Source material section start
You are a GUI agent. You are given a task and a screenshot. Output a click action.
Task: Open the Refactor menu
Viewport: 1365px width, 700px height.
Source material section end
Source material section start
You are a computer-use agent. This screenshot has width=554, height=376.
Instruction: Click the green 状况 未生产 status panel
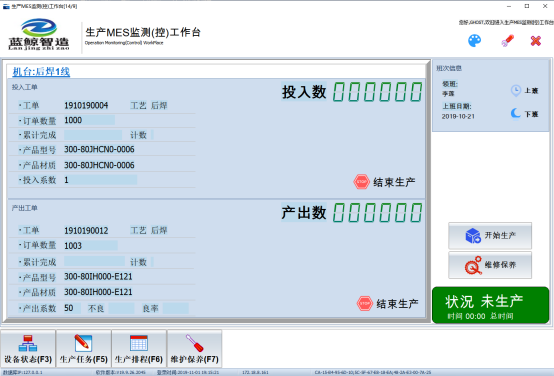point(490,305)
Source material section end
Task directions
Present each line from the listing that holds the string "width".

Task solution
Viewport: 1365px width, 700px height.
You are a computer-use agent. This screenshot has width=554, height=376.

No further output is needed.